То убегал от мертвого висельника. То искал кого-то в лесу. То размахивал топором. То еще что-нибудь. Никто этому, ясное дело, не верит. И сам ты изверился. И запил. И оскотинился. И вот что я могу сказать по этому поводу. Возвращайся в эту деревню. Возвращайся, пока остались еще хотя бы ее руины. Пока есть сотая доля шанса узнать всю правду или хотя бы часть правды…
– Далее? – холодно осведомился я.
– Далее – все. Через час можешь отсюда валить. Потом сам смотри. Или на стакан. Или…
Сначала мы с папой хорошенько собрались в дорогу.
Нет, начать нужно не с этого. Вообще живу я с мамой. Хотя и с папой я тоже иногда живу. А тут как раз приспели летние каникулы, и подошла папина очередь жить со мной. Он к этому очень серьезно относится! Даже подавал на маму в суд и проходил специальное медицинское обследование, чтобы со мной жить два раза в год по десять дней. И победил! Такой у меня папа. А меня зовут Ленчик. Сначала моя фамилия была Штейн. Потом мама и папа развелись, потому что папа пил и вел непотребный образ. Как-то так.
С папой мы проводим двадцать дней в году следующим образом. Десять дней занимаемся рыбалкой. Десять дней играем по сетке в компьютерный футбол. Однако на этот раз все получилось по-другому.

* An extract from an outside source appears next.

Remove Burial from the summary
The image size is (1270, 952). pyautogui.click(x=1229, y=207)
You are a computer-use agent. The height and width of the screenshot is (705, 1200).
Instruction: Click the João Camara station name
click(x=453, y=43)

Во-первых, когда папа встретил меня на вокзале, от него пахнуло спиртным. От папы. Хотя от вокзала спиртным тоже попахивало. Я папу так и спросил:
– Ты че, забухал?
Папа подмигнул мне и, выставив указательный палец правой руки, сказал:
– Кх!
Настроение у меня, понятно, испортилось.
Я даже в футбол играть не стал. К тому же папа лег спать. Я вышел было во двор, но два имбецила, которые до моего выхода комментировали, как спариваются собаки, встали и начали стучать мне по балде. Прямо без разговоров. А свой пистолет, который больно стреляет пульками, я как назло забыл дома. Пришлось отмахиваться. Я им стукнул по разу и убежал. Папа говорит, что если ты хотя бы раз в ответ стукнул, то ты уже подрался, а не был побит.
Вбегаю домой. А тут и папа проснулся. Хмурый такой.
– Ты, – говорит, – меня извини. Я больше не буду. И маме, главное, не говори ничего, а то она больше тебя не отпустит. Меня, – говорит, – и сегодня могли запалить, да только мама твоя формальностями пренебрегает. Как, кстати, она – замуж не вышла? – помолчав, как-то вяло поинтересовался папа.
(Раньше он бурно интересовался, а, когда я делал вид, что сплю, бил в стену кулаком и тихонько плакал.)
Я сказал, что выходит через месяц.
Тут он вздрогнул, хотел что-то спросить, но махнул рукой. А потом оживился.
– Короче! Хочу предложить тебе одну авантюру. Как раз на неделю. День потом отлежаться – и домой.